Passage provided:
═══
Interpreting the cause of bound earthquakes at underground injection experiments

Ryan Schultz, Linus Villiger, Valentin Gischig, and Stefan Wiemer

Solid Earth, 17, 617–642, https://doi.org/10.5194/se-17-617-2026,https://doi.org/10.5194/se-17-617-2026, 2026

Short summary

Ryan Schultz, Linus Villiger, Valentin Gischig, and Stefan Wiemer

Interactive discussion

Status: closed

RC1:
'Comment on egusphere-2025-5806', Anonymous Referee #1, 12 Mar 2026

Dear Authors,
Manuscript entitled „Interpreting the cause of bound earthquakes at underground injection experiments” by Ryan Schultz, Linus Villiger, Valentin Gischig, and Stefan Wiemer is well designed with clearly presented scope and reasoning. It deals with important topic of the determination of maximum magnitude for injection experiments, which pose important insight into physics of the earthquakes induced by fluid injection and further any other seismicity related to fluid-rock interactions. Methods are clearly described as well as data used for the estimations. Reasoning is documented well with the former works of various authors. I have one major critical comment related with methodology and some minor comments related with the literature review and technical.
Major issue, which may need some explanation is sensitivity of the CAP test to magnitude range. There is 2-3 magnitude unit span between the smallest and the largest events and even smaller when we consider completeness. I would like to see any discussion about the magnitude range on the CAP tests efficiency in cases used here. Authors only discuss the role of the events number in datasets suitable for the tests.
In the Introduction authors refer to different maximum magnitude estimation methods, however not mentioning any Bayesian methods (Kijko, 2025) or methods dealing with small catalogs or incomplete catalogs (eg. Kijko et al., 2021, Vermuelen and Kijko (2017)). I think, that taking into account above works may be informative for reader interested in dealing with seismic catalogs with narrow magnitude range and/or small event number.
═══
Material:

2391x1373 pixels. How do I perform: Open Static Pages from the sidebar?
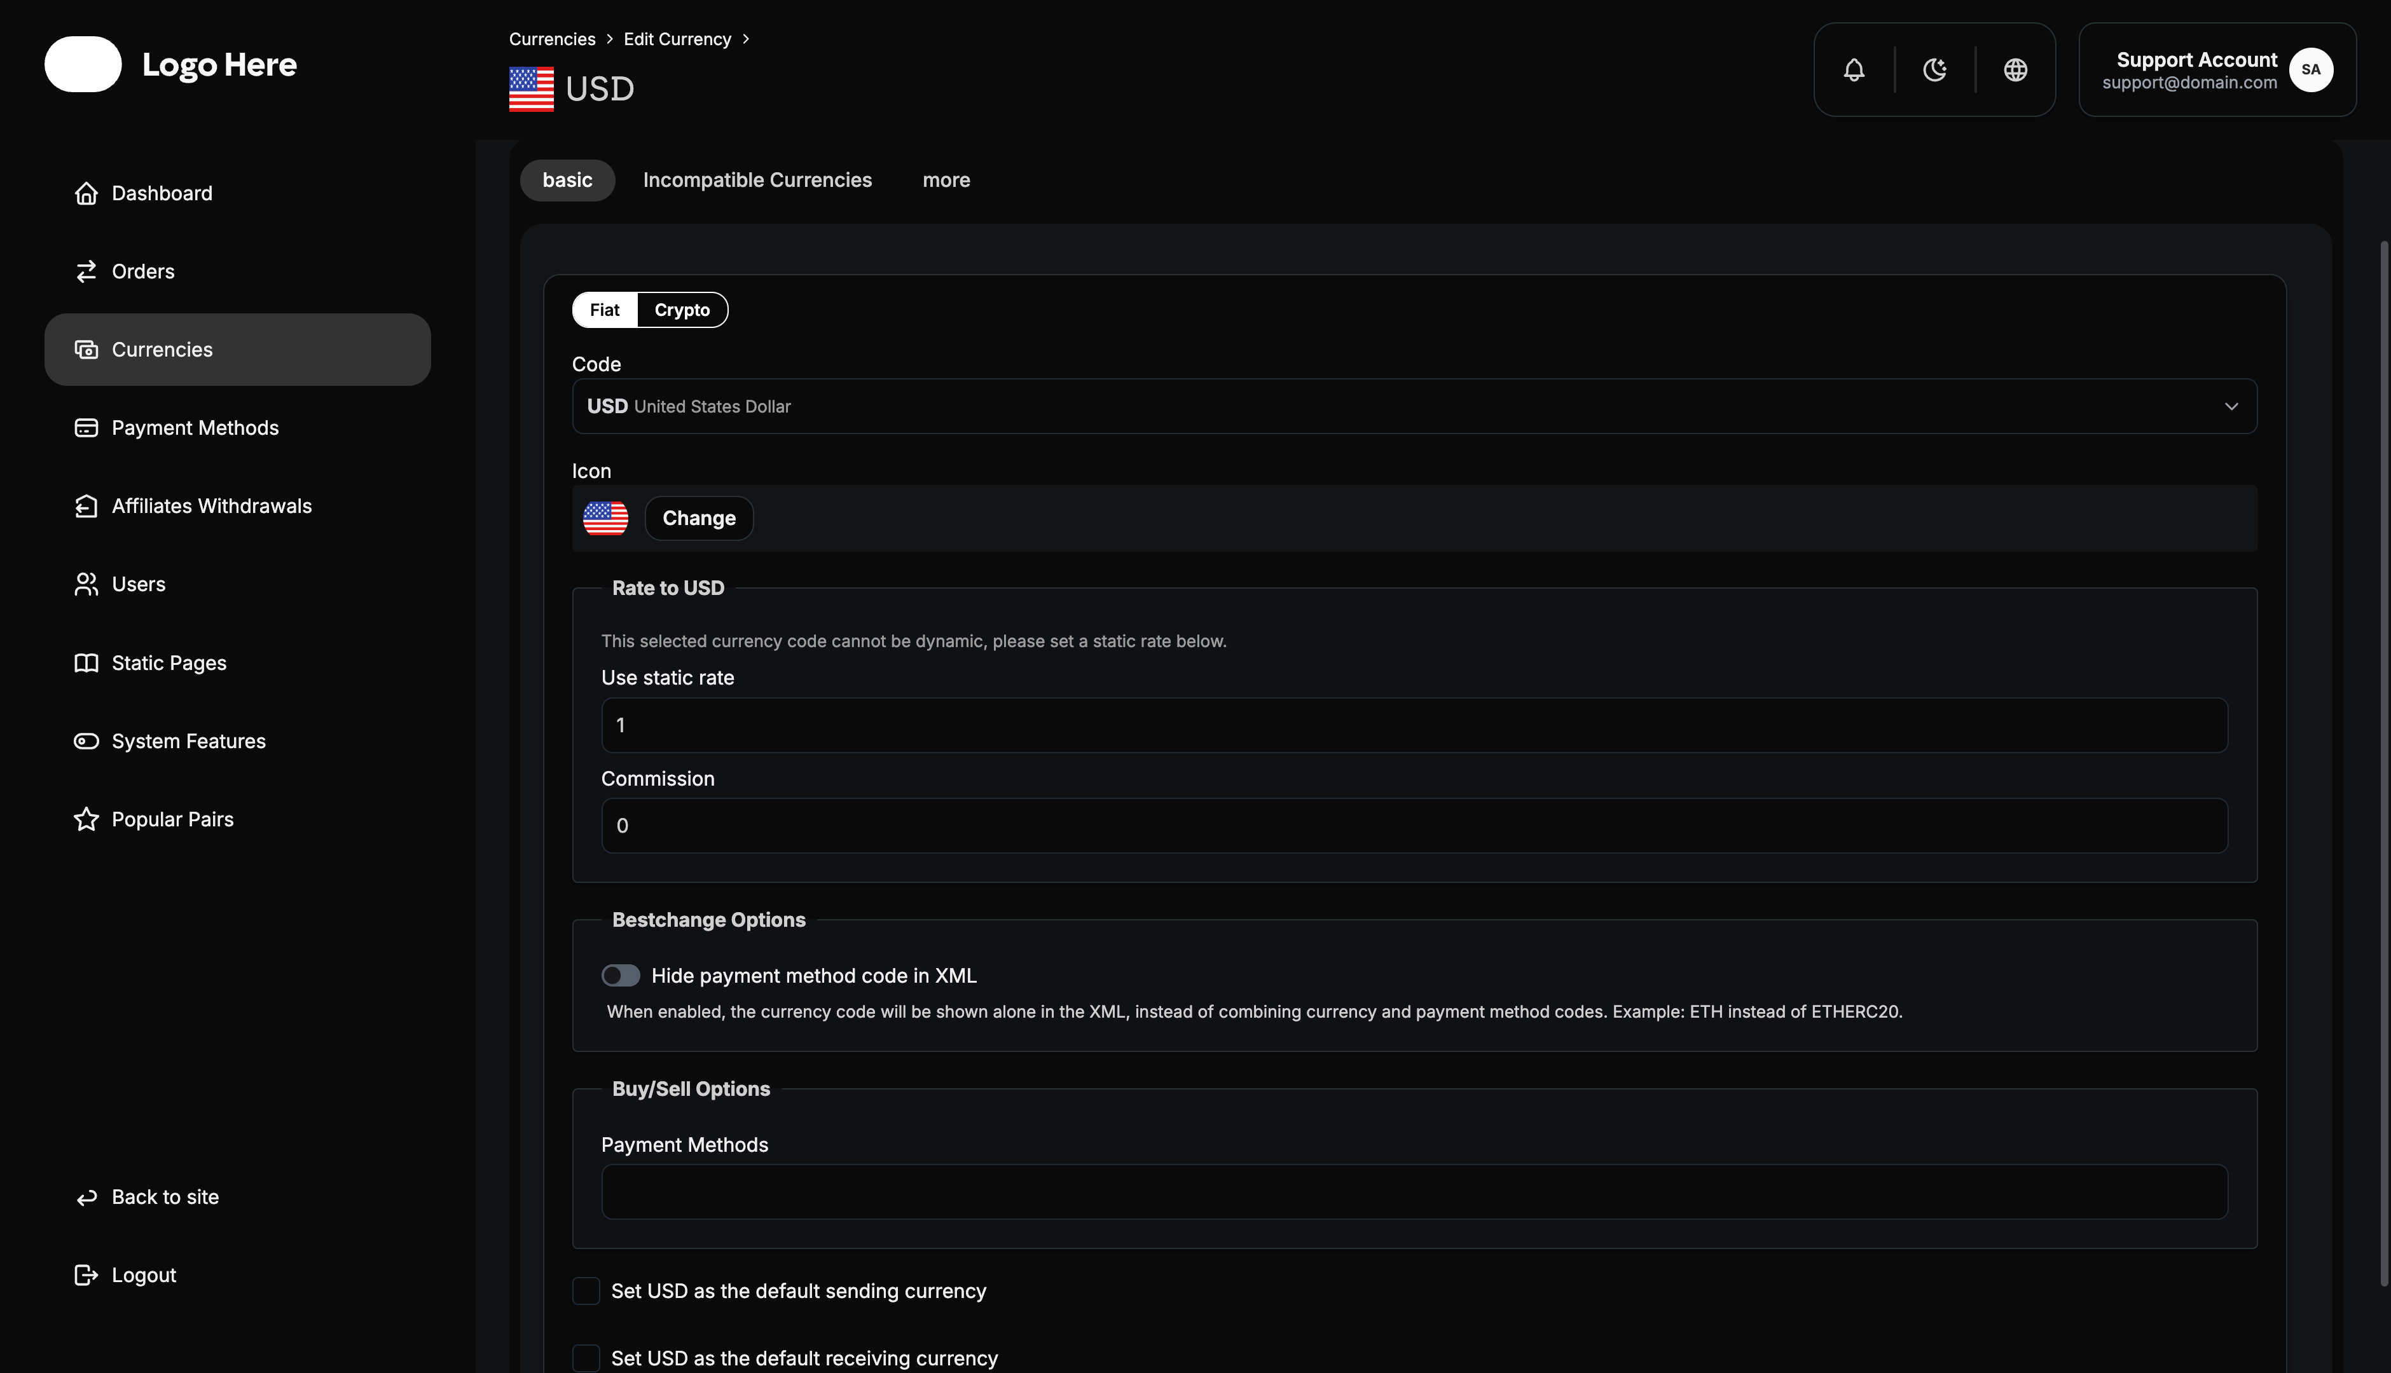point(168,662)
═══
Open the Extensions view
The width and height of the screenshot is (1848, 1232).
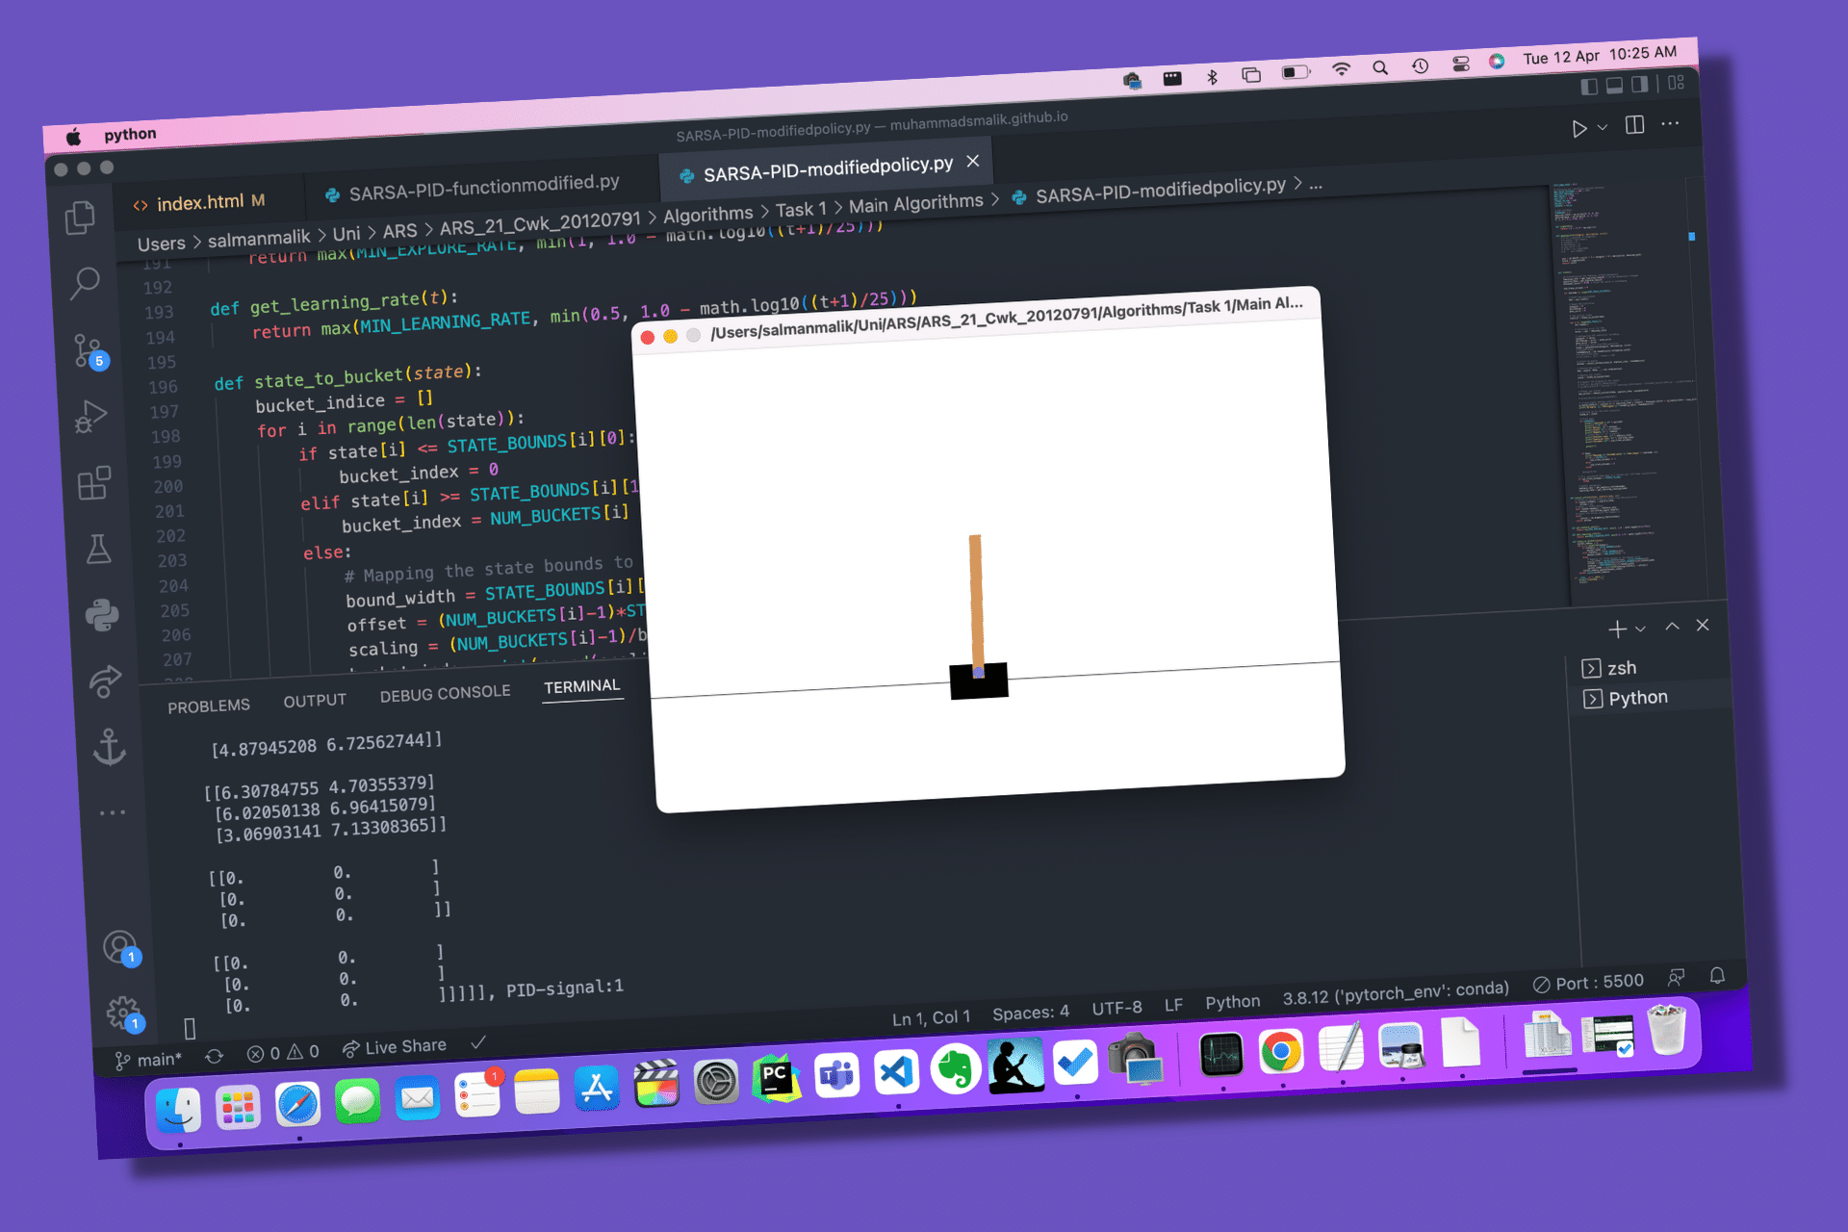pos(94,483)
═══
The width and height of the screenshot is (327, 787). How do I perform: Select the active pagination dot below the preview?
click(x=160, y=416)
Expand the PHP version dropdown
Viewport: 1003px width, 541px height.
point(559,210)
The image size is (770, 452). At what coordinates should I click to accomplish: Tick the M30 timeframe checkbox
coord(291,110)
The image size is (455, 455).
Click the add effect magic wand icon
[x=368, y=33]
═══
Set task:
Reproduce the full passage on bound earthquakes at underground injection experiments word for word. The items are not needed for this work.

Expected answer:
Interpreting the cause of bound earthquakes at underground injection experiments

Ryan Schultz, Linus Villiger, Valentin Gischig, and Stefan Wiemer

Solid Earth, 17, 617–642, https://doi.org/10.5194/se-17-617-2026,https://doi.org/10.5194/se-17-617-2026, 2026

Short summary

Ryan Schultz, Linus Villiger, Valentin Gischig, and Stefan Wiemer

Interactive discussion

Status: closed

RC1:
'Comment on egusphere-2025-5806', Anonymous Referee #1, 12 Mar 2026

Dear Authors,
Manuscript entitled „Interpreting the cause of bound earthquakes at underground injection experiments” by Ryan Schultz, Linus Villiger, Valentin Gischig, and Stefan Wiemer is well designed with clearly presented scope and reasoning. It deals with important topic of the determination of maximum magnitude for injection experiments, which pose important insight into physics of the earthquakes induced by fluid injection and further any other seismicity related to fluid-rock interactions. Methods are clearly described as well as data used for the estimations. Reasoning is documented well with the former works of various authors. I have one major critical comment related with methodology and some minor comments related with the literature review and technical.
Major issue, which may need some explanation is sensitivity of the CAP test to magnitude range. There is 2-3 magnitude unit span between the smallest and the largest events and even smaller when we consider completeness. I would like to see any discussion about the magnitude range on the CAP tests efficiency in cases used here. Authors only discuss the role of the events number in datasets suitable for the tests.
In the Introduction authors refer to different maximum magnitude estimation methods, however not mentioning any Bayesian methods (Kijko, 2025) or methods dealing with small catalogs or incomplete catalogs (eg. Kijko et al., 2021, Vermuelen and Kijko (2017)). I think, that taking into account above works may be informative for reader interested in dealing with seismic catalogs with narrow magnitude range and/or small event number.